This is a request I got in an email recently and I thought it would make for a good blog post, so here's my best attempt! See the last post for more pictures.

The Centre de Jeunes is a big place. We are on the edge of Gatenga, which is the name for the part of Kigali in which we live (actually we are on the border of Gatenga and Kickucuro, but call it Gatenga). We have 27 acres of land, shared between the school, playground, farm and living quarters for priests, students and volunteers.

To get to the center from the eenter of the city is about a ten minute drive down a good, paved road. As you reach Rwandex, one of Rwanda’s biggest industrial areas in Kigali, you turn down a red dirt road towards our center. Immediately things change from the paved-road industrial world, to that of developing Africa. A large machine/mechanic operation is right outside our walls and often time we must navigate parked semis to get to our front gate.

(You can actually see the center on Google Maps. Search Kigali and when you get to the page it is clear where the city center is. Follow the road Boulevard de l’OUA southeast out of the city center. Zoom in and you will be able to see Rwandex labeled on the map. To the Southeast of Rwandex is a large Green space. That is where I am! Another post might try to explain this is detail more later)

As you walk in the front gate, you walk into a red dirt-road circle driveway with a statue of Don Bosco and the building where the Salesians live directly in behind Donny B. Here live two priests, Fr. Frans, the director, and semi-retired Jean Paul from Canada, more on them later. This is also where I eat most of the time, so I spend a lot of time in this building.

Taking a road to the right leads you past one of the professional school buildings on your right, where students study building (carpentry, bricklaying, electicity, etc) and secretarial skills.

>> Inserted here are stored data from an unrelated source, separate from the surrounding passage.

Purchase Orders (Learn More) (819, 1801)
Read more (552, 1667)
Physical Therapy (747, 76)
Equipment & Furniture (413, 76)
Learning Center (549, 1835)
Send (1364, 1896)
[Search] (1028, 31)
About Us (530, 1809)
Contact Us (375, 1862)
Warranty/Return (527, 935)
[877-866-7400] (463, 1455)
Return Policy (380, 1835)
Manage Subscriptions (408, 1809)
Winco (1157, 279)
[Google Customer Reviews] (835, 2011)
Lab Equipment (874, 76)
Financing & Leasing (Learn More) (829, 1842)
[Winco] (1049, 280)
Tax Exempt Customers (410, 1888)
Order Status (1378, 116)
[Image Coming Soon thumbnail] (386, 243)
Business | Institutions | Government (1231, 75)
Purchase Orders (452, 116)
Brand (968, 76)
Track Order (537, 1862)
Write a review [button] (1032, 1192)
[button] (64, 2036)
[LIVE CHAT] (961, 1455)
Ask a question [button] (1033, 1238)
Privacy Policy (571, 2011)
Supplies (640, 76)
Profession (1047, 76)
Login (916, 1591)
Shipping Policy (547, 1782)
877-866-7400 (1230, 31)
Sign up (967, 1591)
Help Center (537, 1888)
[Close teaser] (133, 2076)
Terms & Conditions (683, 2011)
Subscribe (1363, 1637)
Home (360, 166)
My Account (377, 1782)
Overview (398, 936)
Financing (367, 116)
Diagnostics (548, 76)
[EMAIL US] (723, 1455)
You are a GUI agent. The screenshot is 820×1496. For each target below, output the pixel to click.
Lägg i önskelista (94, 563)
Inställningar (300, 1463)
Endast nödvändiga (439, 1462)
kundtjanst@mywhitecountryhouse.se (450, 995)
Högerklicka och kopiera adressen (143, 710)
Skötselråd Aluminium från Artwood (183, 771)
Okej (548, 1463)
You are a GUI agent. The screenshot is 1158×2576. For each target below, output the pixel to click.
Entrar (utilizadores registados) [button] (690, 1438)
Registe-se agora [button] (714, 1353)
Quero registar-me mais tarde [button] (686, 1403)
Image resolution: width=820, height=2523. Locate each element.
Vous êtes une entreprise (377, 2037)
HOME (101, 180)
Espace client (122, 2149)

On the left is the small church, with outside seating because it is always full on Sunday mornings, and a small computer lab where Chris spends most of his time in the school year.

Continuing down the road you approach the farm and playground. I haven’t measured, but I think we have almost as much playground space as farmland. The “micro-garden” consists of maybe a one-acre plot where we have a vegetable garden, green house, seed bed, offices and a small area dedicated to teaching seminars to locals about how to maintain their own kitchen gardens. Continuing down the hill (literally sloping down) is the main field where we currently grow corn, and the marsh. The marsh probably takes up at least one qarter to one third of our total land, and it is a constant battle with water on the farm. In the dry season we struggle to water our plants and in the wet season can’t get the water out of the corn.

The back side of the center consists of the Foyer, where about 125 students live during the academic year. This large building is next to the “other side” of the school, which consists of agricultural studies and metal-working. Past the Foyer is the small center within our center where the pre-novitates live, work, study and pray. There are 11 pre-novitates from Rwanda, Uganda and Burundi in the very preliminary stages of studying to become religious. They are young guys who are passionate about many of the same things I am, and some even speak English, so they are great to hang around with.

And behind the pre-noviates, past the bananna trees and about a 10 minute walk from the front gate is my home on the very back side of the center. It is an old house for nuns, and could be described better as a dormotory than a house, with each having an individual room down a long corridor. I have a concrete floor, a bed, a desk and a cusioned chair that I stole from our “living room.”

The entire center is surrounded by an eight foot high brick wall topped with barbed wire and throrny vines. We do have a back gate, thankfully, and just down the road is “Agents Bar” where I can occasionally be found on a Friday night eating Brouchette (goat meat on a kaboob stick) and grilled plaintains with a 73 cl Primus beer.




This is a panorama from the watertower behind my house. The metal roof on the bottom is my house and this is a shot looking over the banannas and marsh.

more pictures

The boys working in one of the many bananna crops.


The playground. We have three basketball courts, three volleyball courts (two concrete, one grass), two small soccer pitches and one full size soccer pitch.


An aerial view of the center from the water tower behind the community. Out of the picture on the left is the foyer. The buildings you can see on the left are some class rooms and the metal shop. The building below is one of the places we keep the pigs and the ponds are for raising fish. You can also see one of our small vegetable garden below and some bananna trees on top of the photo. The large green area is non-aereable land and out of the picture top left is my house!


This is the path I walk to and from work and meals every day. Not a bad commute!


We have a "back door" gate that allows us to leave the center by our house. This is the road right outside our back door.


My Address

A couple people have asked for my address, so here it is:

Mitchell Lincoln
Centre de Jeune - Gatenga
B.P. 468
Kigali - Rwanda

Chris received a package from his mother yesterday and it took exactly one month to arrive. My dad sent something about three weeks ago and I haven't received it yet, so take this how you will! I think mail works, its just painfully slow!

I'm headed back to the lake this weekend (with our contract guarenteeing the price we demanded), so I'm excited to go see the waterfall. And Mom, I promise not to go to the DRC this time.